(Entries drawn from a collection)
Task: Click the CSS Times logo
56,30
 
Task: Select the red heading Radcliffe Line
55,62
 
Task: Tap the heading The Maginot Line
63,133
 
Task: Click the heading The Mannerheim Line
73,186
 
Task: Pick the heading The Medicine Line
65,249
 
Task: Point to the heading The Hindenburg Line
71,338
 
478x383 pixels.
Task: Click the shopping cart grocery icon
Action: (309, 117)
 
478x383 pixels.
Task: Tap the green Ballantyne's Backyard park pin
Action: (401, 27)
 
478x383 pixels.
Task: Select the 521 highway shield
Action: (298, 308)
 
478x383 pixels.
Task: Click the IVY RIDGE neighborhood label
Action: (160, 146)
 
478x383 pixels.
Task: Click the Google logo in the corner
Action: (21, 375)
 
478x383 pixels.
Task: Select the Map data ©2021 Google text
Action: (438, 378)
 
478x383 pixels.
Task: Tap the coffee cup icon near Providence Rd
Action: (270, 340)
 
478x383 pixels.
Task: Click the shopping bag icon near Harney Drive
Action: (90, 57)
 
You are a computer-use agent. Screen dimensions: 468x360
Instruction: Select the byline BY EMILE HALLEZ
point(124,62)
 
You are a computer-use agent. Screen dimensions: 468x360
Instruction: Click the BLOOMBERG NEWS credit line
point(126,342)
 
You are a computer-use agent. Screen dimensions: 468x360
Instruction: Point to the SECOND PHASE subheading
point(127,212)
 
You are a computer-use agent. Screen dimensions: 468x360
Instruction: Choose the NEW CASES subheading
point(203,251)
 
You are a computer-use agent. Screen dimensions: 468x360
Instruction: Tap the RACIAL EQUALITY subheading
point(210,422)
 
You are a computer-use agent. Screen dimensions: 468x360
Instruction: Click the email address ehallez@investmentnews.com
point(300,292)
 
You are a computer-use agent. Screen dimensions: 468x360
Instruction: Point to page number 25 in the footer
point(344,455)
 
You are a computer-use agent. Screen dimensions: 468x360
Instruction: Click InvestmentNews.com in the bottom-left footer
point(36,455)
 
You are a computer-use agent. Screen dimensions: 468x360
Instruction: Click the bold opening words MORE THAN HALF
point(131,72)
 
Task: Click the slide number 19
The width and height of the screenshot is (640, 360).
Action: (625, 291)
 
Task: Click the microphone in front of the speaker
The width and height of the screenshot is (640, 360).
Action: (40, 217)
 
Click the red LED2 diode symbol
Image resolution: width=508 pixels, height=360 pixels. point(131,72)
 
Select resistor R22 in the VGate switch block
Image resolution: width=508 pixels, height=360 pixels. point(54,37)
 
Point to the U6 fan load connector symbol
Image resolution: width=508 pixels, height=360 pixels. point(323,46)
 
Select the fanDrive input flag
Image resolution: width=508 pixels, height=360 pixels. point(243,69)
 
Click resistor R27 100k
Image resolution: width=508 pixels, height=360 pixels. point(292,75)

[What you have to do] Reproduce all of the material above word for word, with no changes.

[Completed task]
Task: Click the CSS Times logo
56,30
 
Task: Select the red heading Radcliffe Line
55,62
 
Task: Tap the heading The Maginot Line
63,133
 
Task: Click the heading The Mannerheim Line
73,186
 
Task: Pick the heading The Medicine Line
65,249
 
Task: Point to the heading The Hindenburg Line
71,338
 
478x383 pixels.
Task: Click the shopping cart grocery icon
Action: (309, 117)
 
478x383 pixels.
Task: Tap the green Ballantyne's Backyard park pin
Action: (401, 27)
 
478x383 pixels.
Task: Select the 521 highway shield
Action: (298, 308)
 
478x383 pixels.
Task: Click the IVY RIDGE neighborhood label
Action: (160, 146)
 
478x383 pixels.
Task: Click the Google logo in the corner
Action: (21, 375)
 
478x383 pixels.
Task: Select the Map data ©2021 Google text
Action: (438, 378)
 
478x383 pixels.
Task: Tap the coffee cup icon near Providence Rd
Action: (270, 340)
 
478x383 pixels.
Task: Click the shopping bag icon near Harney Drive
Action: (90, 57)
 
You are a computer-use agent. Screen dimensions: 468x360
Instruction: Select the byline BY EMILE HALLEZ
point(124,62)
 
You are a computer-use agent. Screen dimensions: 468x360
Instruction: Click the BLOOMBERG NEWS credit line
point(126,342)
 
You are a computer-use agent. Screen dimensions: 468x360
Instruction: Point to the SECOND PHASE subheading
point(127,212)
 
You are a computer-use agent. Screen dimensions: 468x360
Instruction: Choose the NEW CASES subheading
point(203,251)
 
You are a computer-use agent. Screen dimensions: 468x360
Instruction: Tap the RACIAL EQUALITY subheading
point(210,422)
 
You are a computer-use agent. Screen dimensions: 468x360
Instruction: Click the email address ehallez@investmentnews.com
point(300,292)
 
You are a computer-use agent. Screen dimensions: 468x360
Instruction: Point to page number 25 in the footer
point(344,455)
 
You are a computer-use agent. Screen dimensions: 468x360
Instruction: Click InvestmentNews.com in the bottom-left footer
point(36,455)
 
You are a computer-use agent. Screen dimensions: 468x360
Instruction: Click the bold opening words MORE THAN HALF
point(131,72)
 
Task: Click the slide number 19
The width and height of the screenshot is (640, 360).
Action: (625, 291)
 
Task: Click the microphone in front of the speaker
The width and height of the screenshot is (640, 360).
Action: (40, 217)
 
Click the red LED2 diode symbol
Image resolution: width=508 pixels, height=360 pixels. point(131,72)
 
Select resistor R22 in the VGate switch block
Image resolution: width=508 pixels, height=360 pixels. point(54,37)
 
Point to the U6 fan load connector symbol
Image resolution: width=508 pixels, height=360 pixels. point(323,46)
 
Select the fanDrive input flag
Image resolution: width=508 pixels, height=360 pixels. point(243,69)
 
Click resistor R27 100k
Image resolution: width=508 pixels, height=360 pixels. point(292,75)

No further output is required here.